There are concerns that social networking keeps people apart
People's health could be harmed by social networking sites because they reduce levels of face-to-face contact, an expert claims.
Dr Aric Sigman says websites such as Facebook set out to enrich social lives, but end up keeping people apart.
Dr Sigman makes his warning in Biologist, the journal of the Institute of Biology.
A lack of "real" social networking, involving personal interaction, may have biological effects, he suggests.
He also says that evidence suggests that a lack of face-to-face networking could alter the way genes work, upset immune responses, hormone levels, the function of arteries, and influence mental performance.
This, he claims, could increase the risk of health problems as serious as cancer, strokes, heart disease, and dementia.

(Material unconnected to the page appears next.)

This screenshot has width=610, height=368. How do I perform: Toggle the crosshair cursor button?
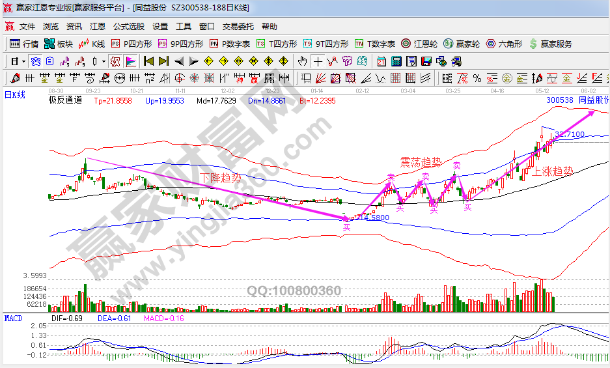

Dr Sigman maintains that social networking sites have played a significant role in making people become more isolated.
"Social networking is the internet's biggest growth area, particular among young children," he said.
"Social networking sites should allow us to embellish our social lives, but what we find is very different. The tail is wagging the dog. These are not tools that enhance, they are tools that displace."

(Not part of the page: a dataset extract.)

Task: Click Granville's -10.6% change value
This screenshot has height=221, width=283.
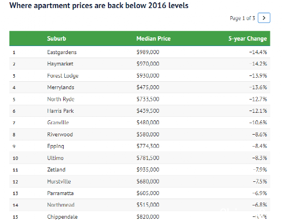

Dr Sigman says that there is research that suggests the number of hours people spend interacting face-to-face has fallen dramatically since 1987, as the use of electronic media has increased.

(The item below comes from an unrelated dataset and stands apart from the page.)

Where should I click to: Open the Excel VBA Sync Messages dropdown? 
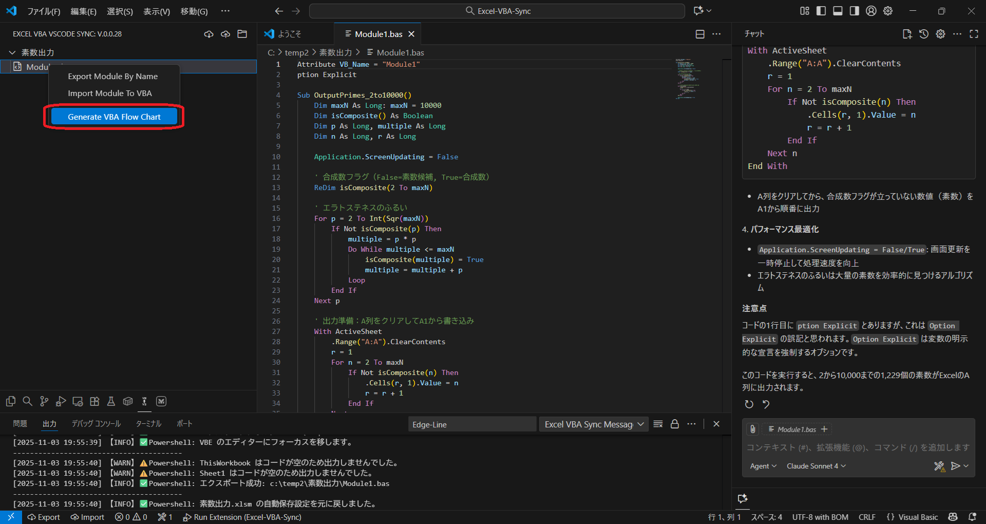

And he claims that interacting "in person" has an effect on the body that is not seen when e-mails are written.
"When we are 'really' with people different things happen," he said.
"It's probably an evolutionary mechanism that recognises the benefits of us being together geographically.
"Much of it isn't understood, but there does seem to be a difference between 'real presence' and the virtual variety."
Dr Sigman also argues using electronic media undermines people's social skills and their ability to read body language.
"One of the most pronounced changes in the daily habits of British citizens is a reduction in the number of minutes per day that they interact with another human being," he said.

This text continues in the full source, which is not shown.